> SET TASK:
Copy the following lines verbatim, starting at the line that contains "Task: Open Manage availability" and ending at the line that contains "I will 1117,20.".

· · · ·

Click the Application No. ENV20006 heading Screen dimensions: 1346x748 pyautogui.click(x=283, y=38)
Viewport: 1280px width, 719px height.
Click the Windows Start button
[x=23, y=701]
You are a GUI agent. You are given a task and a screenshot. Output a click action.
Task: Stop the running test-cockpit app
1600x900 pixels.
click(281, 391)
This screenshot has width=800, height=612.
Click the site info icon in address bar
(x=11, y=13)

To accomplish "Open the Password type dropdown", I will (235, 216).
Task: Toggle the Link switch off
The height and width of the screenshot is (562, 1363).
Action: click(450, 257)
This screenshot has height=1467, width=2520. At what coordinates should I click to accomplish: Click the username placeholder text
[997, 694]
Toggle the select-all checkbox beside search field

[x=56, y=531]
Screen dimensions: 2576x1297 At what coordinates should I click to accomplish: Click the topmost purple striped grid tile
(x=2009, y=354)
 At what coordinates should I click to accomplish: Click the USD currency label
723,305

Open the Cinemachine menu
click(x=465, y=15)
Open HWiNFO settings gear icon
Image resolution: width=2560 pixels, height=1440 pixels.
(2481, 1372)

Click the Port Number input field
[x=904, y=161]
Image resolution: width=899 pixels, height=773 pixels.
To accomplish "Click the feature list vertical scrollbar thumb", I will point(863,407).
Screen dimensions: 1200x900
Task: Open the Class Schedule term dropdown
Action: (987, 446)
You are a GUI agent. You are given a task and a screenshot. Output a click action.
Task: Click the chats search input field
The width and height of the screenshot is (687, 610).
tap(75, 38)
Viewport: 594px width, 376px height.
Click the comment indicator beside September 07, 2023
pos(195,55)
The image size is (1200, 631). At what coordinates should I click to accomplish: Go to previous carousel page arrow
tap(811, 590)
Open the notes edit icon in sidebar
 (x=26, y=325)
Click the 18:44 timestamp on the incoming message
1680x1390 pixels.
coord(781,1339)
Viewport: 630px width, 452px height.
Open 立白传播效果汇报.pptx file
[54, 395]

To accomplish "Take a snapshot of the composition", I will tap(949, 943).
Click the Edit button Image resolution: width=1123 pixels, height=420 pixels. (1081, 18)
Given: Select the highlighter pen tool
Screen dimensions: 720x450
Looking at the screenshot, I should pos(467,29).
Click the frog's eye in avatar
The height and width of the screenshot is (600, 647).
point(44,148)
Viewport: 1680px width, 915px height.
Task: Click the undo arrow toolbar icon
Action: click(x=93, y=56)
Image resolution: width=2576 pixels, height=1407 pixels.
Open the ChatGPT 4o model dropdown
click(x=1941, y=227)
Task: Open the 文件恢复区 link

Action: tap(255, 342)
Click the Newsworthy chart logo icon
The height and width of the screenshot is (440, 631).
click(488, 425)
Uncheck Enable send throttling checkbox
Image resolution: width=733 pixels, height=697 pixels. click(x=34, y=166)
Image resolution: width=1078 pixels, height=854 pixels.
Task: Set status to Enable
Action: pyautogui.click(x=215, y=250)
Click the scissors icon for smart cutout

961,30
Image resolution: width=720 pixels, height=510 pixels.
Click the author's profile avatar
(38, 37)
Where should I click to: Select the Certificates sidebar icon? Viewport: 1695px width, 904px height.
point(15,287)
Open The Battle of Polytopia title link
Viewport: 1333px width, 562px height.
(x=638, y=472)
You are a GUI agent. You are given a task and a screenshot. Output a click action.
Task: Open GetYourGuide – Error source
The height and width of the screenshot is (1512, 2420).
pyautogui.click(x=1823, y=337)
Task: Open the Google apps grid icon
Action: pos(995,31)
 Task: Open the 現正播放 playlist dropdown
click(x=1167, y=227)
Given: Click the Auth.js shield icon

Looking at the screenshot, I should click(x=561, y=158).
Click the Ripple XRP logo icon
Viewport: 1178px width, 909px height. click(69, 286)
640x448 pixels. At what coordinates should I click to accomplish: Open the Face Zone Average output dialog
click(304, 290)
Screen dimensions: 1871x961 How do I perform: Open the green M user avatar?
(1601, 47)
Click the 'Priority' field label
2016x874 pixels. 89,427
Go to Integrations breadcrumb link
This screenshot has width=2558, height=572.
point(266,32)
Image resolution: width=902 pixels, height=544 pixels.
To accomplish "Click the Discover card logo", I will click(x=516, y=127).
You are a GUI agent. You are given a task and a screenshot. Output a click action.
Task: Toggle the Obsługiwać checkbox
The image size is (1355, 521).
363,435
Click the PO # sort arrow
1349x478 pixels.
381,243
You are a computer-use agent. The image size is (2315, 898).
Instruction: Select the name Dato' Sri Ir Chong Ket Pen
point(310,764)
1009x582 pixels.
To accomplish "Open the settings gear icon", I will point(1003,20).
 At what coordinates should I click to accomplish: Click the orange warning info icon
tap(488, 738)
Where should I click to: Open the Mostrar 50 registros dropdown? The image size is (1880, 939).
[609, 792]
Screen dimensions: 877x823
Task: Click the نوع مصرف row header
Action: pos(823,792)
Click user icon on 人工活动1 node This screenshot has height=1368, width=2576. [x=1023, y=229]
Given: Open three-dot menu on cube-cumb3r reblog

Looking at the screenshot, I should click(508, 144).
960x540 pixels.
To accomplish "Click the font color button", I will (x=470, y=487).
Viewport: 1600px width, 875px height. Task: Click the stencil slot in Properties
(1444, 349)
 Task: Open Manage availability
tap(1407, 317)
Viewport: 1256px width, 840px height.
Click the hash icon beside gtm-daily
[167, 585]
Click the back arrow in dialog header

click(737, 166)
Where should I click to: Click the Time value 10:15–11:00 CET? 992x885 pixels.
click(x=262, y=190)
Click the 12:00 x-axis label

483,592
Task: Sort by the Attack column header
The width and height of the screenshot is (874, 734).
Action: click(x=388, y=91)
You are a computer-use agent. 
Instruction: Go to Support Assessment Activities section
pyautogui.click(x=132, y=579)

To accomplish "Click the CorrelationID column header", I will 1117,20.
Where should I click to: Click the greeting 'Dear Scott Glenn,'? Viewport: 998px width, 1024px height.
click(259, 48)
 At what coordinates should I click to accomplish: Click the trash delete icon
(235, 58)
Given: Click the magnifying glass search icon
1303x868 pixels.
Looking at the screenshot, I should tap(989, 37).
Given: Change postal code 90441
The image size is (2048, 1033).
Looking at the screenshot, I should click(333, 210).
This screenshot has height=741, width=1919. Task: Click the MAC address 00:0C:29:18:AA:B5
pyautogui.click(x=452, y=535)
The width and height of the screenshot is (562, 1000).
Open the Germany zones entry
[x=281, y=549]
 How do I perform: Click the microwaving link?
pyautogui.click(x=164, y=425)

· · · ·

> TASK RESULT:
 Task: Open Manage availability
tap(1407, 317)
Viewport: 1256px width, 840px height.
Click the hash icon beside gtm-daily
[167, 585]
Click the back arrow in dialog header

click(737, 166)
Where should I click to: Click the Time value 10:15–11:00 CET? 992x885 pixels.
click(x=262, y=190)
Click the 12:00 x-axis label

483,592
Task: Sort by the Attack column header
The width and height of the screenshot is (874, 734).
Action: click(x=388, y=91)
You are a computer-use agent. 
Instruction: Go to Support Assessment Activities section
pyautogui.click(x=132, y=579)

To accomplish "Click the CorrelationID column header", I will 1117,20.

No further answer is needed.